Even with these changes, the Mariners remain focused on getting looks at several young players, including White, Fraley, Lewis, second baseman Shed Long, and others, even in a shortened season.

“That was the goal coming in, and I think we can get the feel on that,” Servais said. “It’s a shortened season — it’s kind of like a college season, it’s 60 games — we’re not going to have a lot of off days, but these guys are going to get a ton of opportunity to play.

“We’re going to find out a lot about them, how quickly they can make adjustments. And I will say to our team, there’s 10 teams that are going to the playoffs. I feel very strongly there’s probably two or three teams that are going to make it to the playoffs that nobody’s expecting right now. … Anything can happen.”

Much of that will hinge on health, Servais said, but beyond that, the Mariners will get a chance to see if their young up-and-comers can make a step forward a bit quicker than expected.
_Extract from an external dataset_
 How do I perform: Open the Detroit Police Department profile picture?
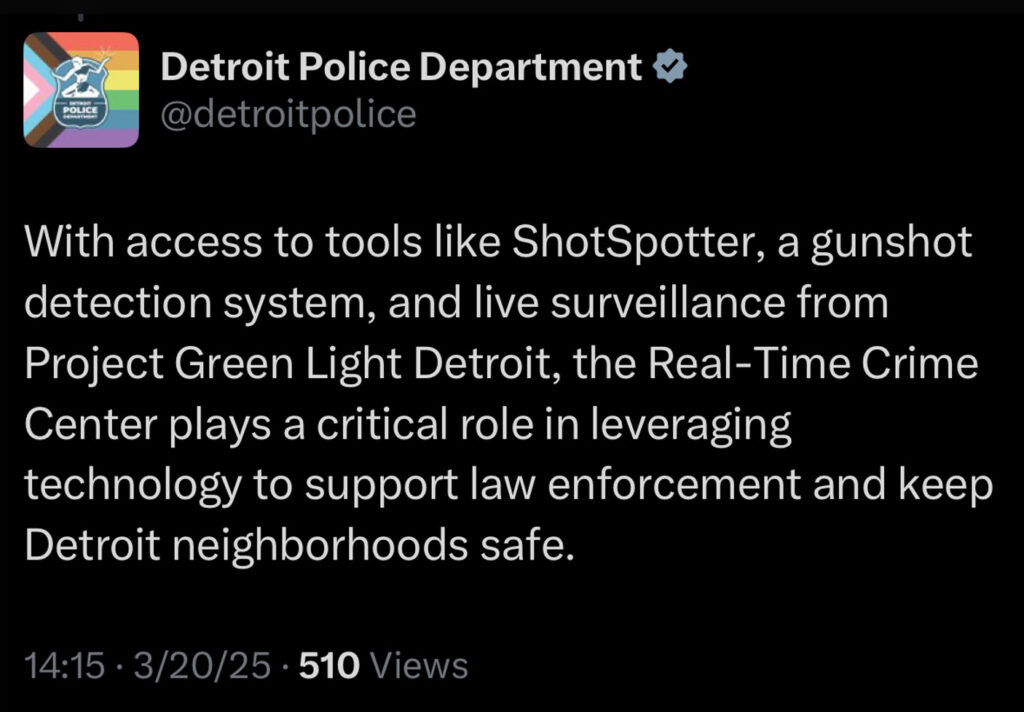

The Mariners have also invited many of their top 30 prospects and four of their 2020 draft picks to participate in camp and continue developing.

“I think a huge advantage is getting all those guys in this facility, in the ballpark,” Servais said. “I know there’s not going be 30,000 screaming fans here when we play intrasquad games, or any games at all, but getting them comfortable around in Seattle in the ballpark — this is what the clubhouse looks like, this what the field feels like, this is what the mound feels like — (is a) big advantage when these guys eventually do show up at the big league level.

“So a number of the the real young minor-league players that are here, they will be built up very slowly, obviously. … It allows us to not lose a whole year of development with them. Really important for where we’re at organizationally. We’ve got to keep our young players moving, they’re a big part of our future here, but you’ll see these guys in intrasquad games, going out and competing against some of our more veteran guys, which will be fun to watch. …

“The reason these guys are here is they’re all going to be big-leaguers. And the key for us is, how quickly can we make them winning big-leaguers? So they are going to learn a ton. It’s going to be a great experience for them.”

But, the primary focus, Servais said, remains in getting Seattle’s 30-man roster ready for the season, which begins in late July.

“This is unprecedented times, but I’m really, really happy we’re getting a chance to get back together,” he said. “We’ll give it a shot at playing a season, even a 60-game season. We’re looking forward to it.”